Adapun tugas nadzir terdapat dalam pasal 11 Undang-Undang No 41 Tahun 2004 berikut ini :
a.
Melakukan pengadministrasian
harta benda wakaf;
b.
Mengelola
dan mengembangkan harta benda wakaf sesuai dengan tujuan, fungsi dan
peruntukannya;
c.
Mengawasi
dan melindungi harta benda wakaf;
d.
Melaporkan
pelaksanaan tugas kepada Badan Wakaf Indonesia. [20]
Dalam melaksanaan tugas sebagaimana dimaksud dalam Pasal
11, Nadzir dapat menerima imbalan dari hasil bersih atas pengelolaan dan
pengembangan harta benda wakaf yang besarnya tidak melebihi 10% (sepuluh
persen).[21]
Dalam melaksanakan tugas sebagaimana dimaksud dalam pasal 11, Nadzir memperoleh
pembinaan dari Menteri dan Badan Wakaf Indonesia.[22]
Selain memperoleh pembinaan dari Menteri dan Badan Wakaf
Indonesia , nadzir juga disyaratkan yang memiliki Sumber Daya Manusia yang
unggul. Dalam konteks manajemen nadzir termasuk Sumber Daya Manusia yang
merupakan faktor penting dalam kegiatan ekonomi-bisnis karena memiliki dua
keunggulan , yaitu keunggulan komparatif dan keunggulan kompetitif.
Keunggulam komparatif adalah keunggulan suatu
bangsa (dan atau masyarakat) karena
berbasis pada kekayaan alam. Indonesia memiliki sumber daya alam yang melimpah dalam berbagai bidang yang
dapat dimanfaatkan untuk kemajuan masyarakat. Sedangkan keunggulan kompetitif
adalah terbentuknya sumber
daya manusia yang berkualitas dan berdaya saing sehingga dapat
memanfaatkan sumber daya alam sebesar-besarnya bagi kemajuan suatu bangsa[23]
Salah satu sumber
daya yang harus dimiliki nadzir adalah harus berjiwa dan memiliki keterampilan
wiraswasta.
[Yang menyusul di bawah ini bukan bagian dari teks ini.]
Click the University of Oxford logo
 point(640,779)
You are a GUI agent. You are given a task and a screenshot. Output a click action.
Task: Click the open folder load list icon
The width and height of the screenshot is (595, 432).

Dengan kata lain , sumber daya nadzir yang diharapkan adalah sumber
daya yang produktif.
Berdasarkan pasal-pasal diatas terdapat penambahan dan
pengembangan yang tidak terdapat dalam undang-undang sebelumnya, penambahan dan
pengembangan tersebut antara lain :
Pertama, undang-undang menegaskan bahwa perbuatan hukum wakaf wajib dicatat dan dituangkan dalam Akta Ikrar Wakaf (AIW),
didaftarkan, serta diumumkan sesuai dengan tatacara yang diatur dalam
undang-undang. Tujuannya untuk menciptakan
tertib hukum dan tertib administrasi dalam rangka melindungi harta benda
wakaf.
Kedua, ruang lingkup wakaf tidak terbatas pada benda tidak bergerak
seperti tanah dan bangunan, tetapi termasuk benda-benda bergerak seperti
perlengkapan kantor, kendaraan, uang,
logam mulia, surat berharga, kekayaan intelektual, hak sewa, hak menempati, dan
barang-barang yang memiliki nilai ekonomi lainnya.
Ketiga, peruntukan wakaf tidak semata-mata untuk kepentingsn ibadah dan
sosial, tetapi juga di arahkan untuk memajukan kesejahteraan umum dengan cara
mewujudkan potensi dan manfaat ekonomi harta benda wakaf. Dengan kata lain,
peruntukan wakaf diarahkan untuk dikembangkan dan di berdayakan agar dapat
memberikan manfaat yang optimal dalam meningkatkan kesejahteraan masyarakat.
Keempat, peruntukan wakaf yang dinyatakan oleh wakif dan di tuangkan dalam
bentuk Akta Ikrar Wakaf tidak terbatas pada wakaf
khairi, tetapi juga wakaf ahli ,
karena wakaf ahli termasuk memajukan kesejahteraan umum walaupun hanya dalam
lingkup kerabat yang didasarkan pada hubungan darah atau nasab dengan wakif.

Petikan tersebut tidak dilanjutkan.